╔══

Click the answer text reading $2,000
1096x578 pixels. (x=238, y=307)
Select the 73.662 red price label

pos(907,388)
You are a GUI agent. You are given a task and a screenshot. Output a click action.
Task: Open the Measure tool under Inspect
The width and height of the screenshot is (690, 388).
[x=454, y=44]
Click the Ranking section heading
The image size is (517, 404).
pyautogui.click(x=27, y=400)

╚══
╔══

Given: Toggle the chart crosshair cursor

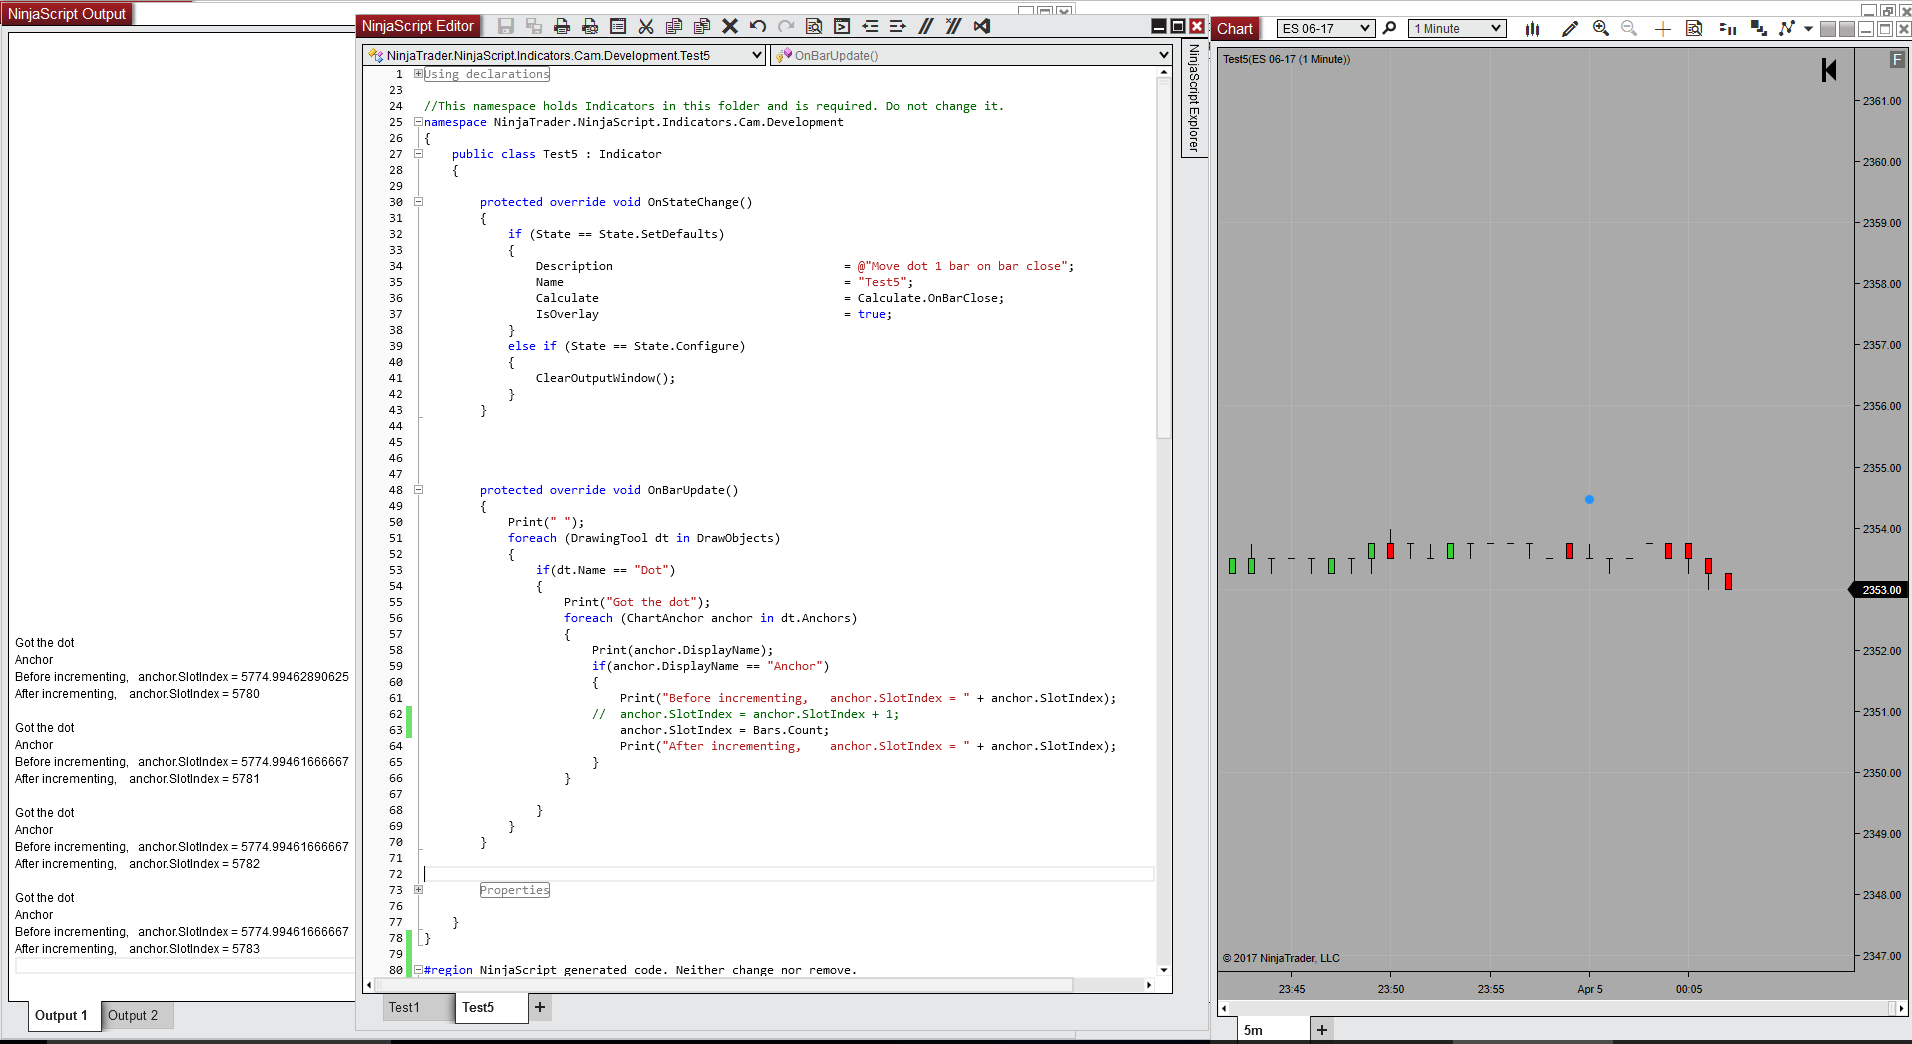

╚══

• [STATED PROBLEM]:
Please output the material from the line with "You are a GUI" up to and including the line with "pyautogui.click(x=27, y=400)" as a Markdown table with the columns Row and Line. Number each line in Row, and leave out any blank lines.

• [EXERCISE ANSWER]:
| Row | Line |
|---|---|
| 1 | You are a GUI agent. You are given a task and a screenshot. Output a click action. |
| 2 | Task: Open the Measure tool under Inspect |
| 3 | The width and height of the screenshot is (690, 388). |
| 4 | [x=454, y=44] |
| 5 | Click the Ranking section heading |
| 6 | The image size is (517, 404). |
| 7 | pyautogui.click(x=27, y=400) |